| Working data |
_ _ _ _

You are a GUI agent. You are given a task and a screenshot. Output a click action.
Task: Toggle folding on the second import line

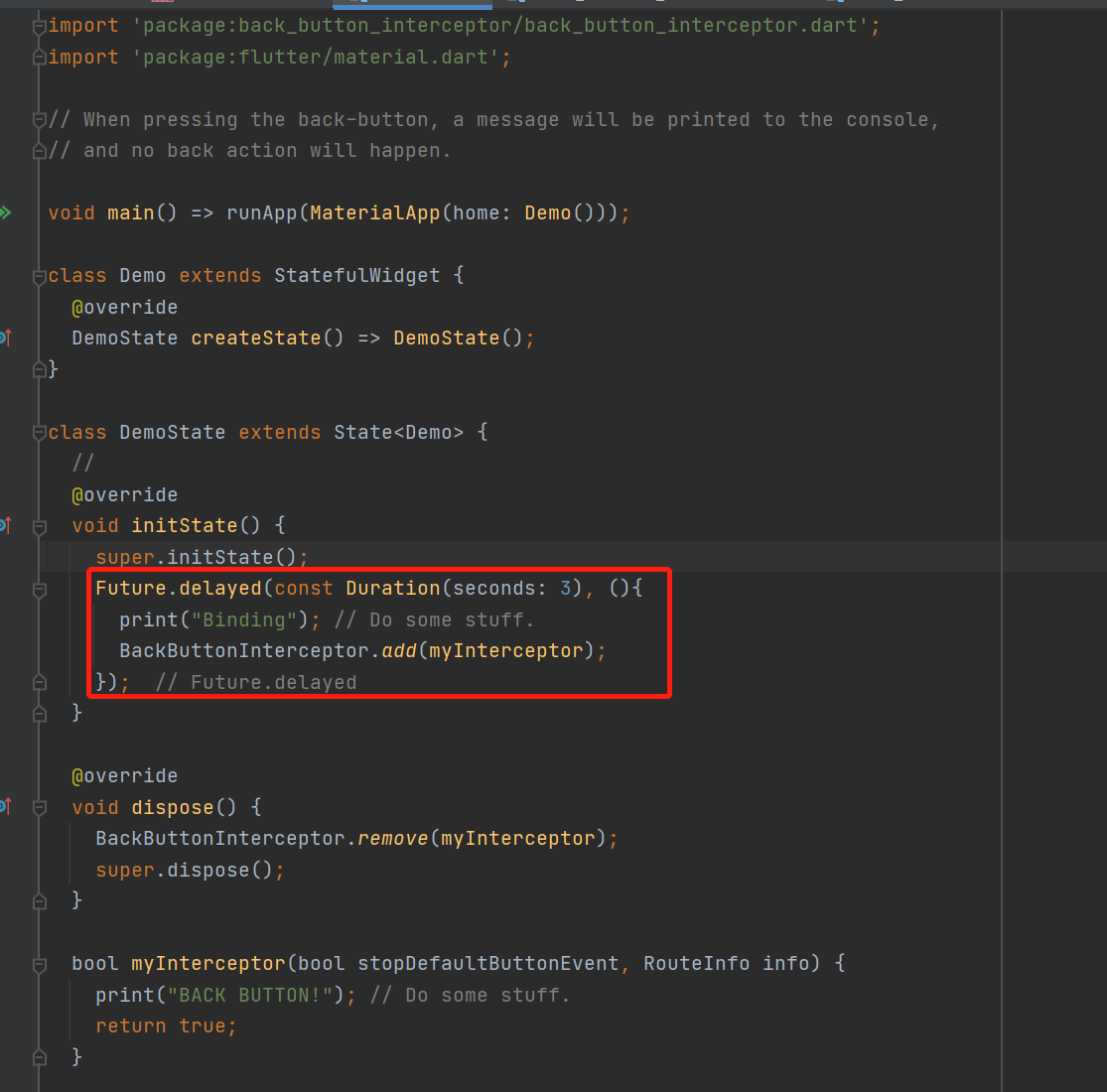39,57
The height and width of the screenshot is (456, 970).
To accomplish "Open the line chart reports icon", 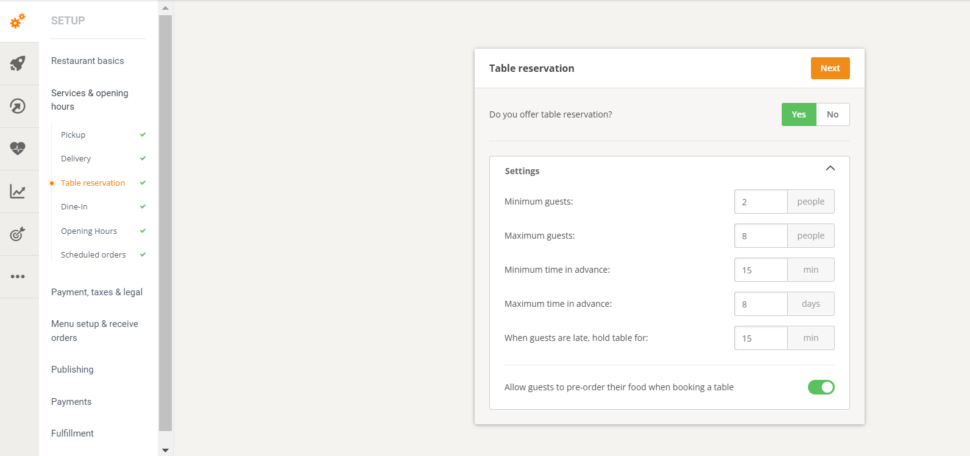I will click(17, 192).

_ _ _ _

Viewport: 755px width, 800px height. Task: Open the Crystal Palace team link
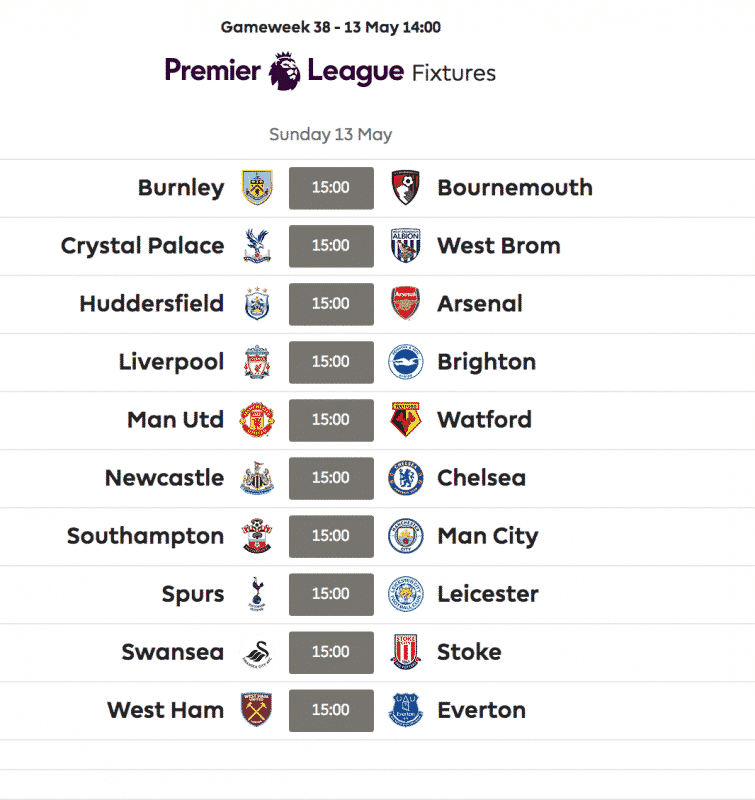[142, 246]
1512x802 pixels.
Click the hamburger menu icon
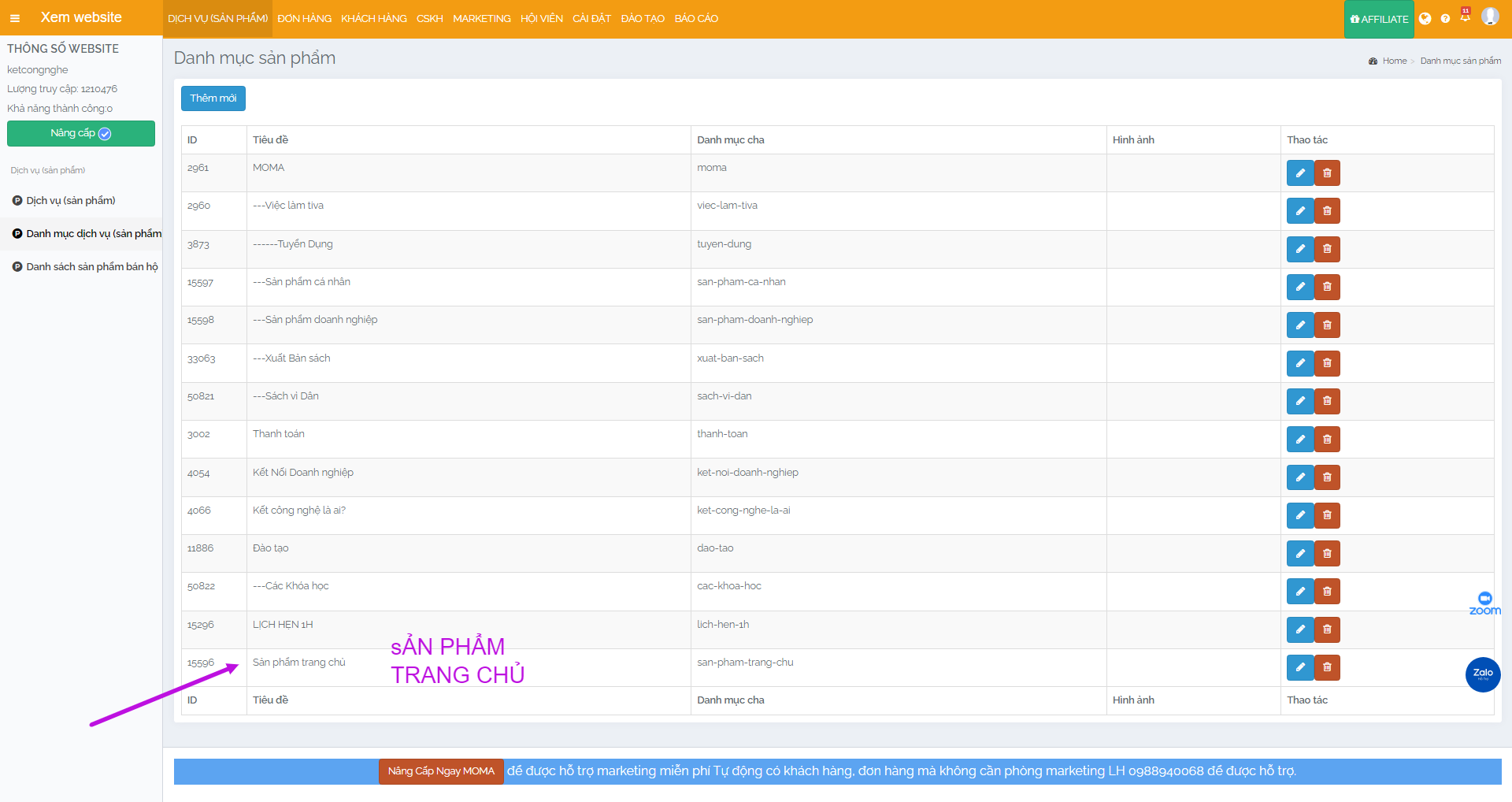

_ _ _ _

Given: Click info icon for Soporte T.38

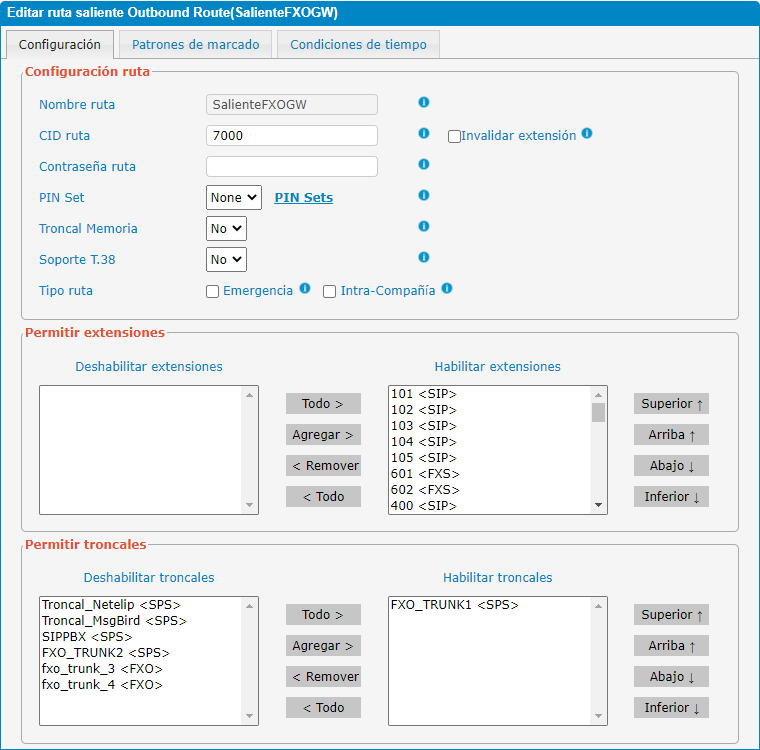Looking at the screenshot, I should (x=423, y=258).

_ _ _ _

Starting at the line with "Viewport: 755px width, 800px" in the entries above, write out every line exactly until the line with "Click the hamburger menu icon" has been written. Include no pictures and nothing more.

| Response |
Viewport: 755px width, 800px height. Task: Open the Crystal Palace team link
[142, 246]
1512x802 pixels.
Click the hamburger menu icon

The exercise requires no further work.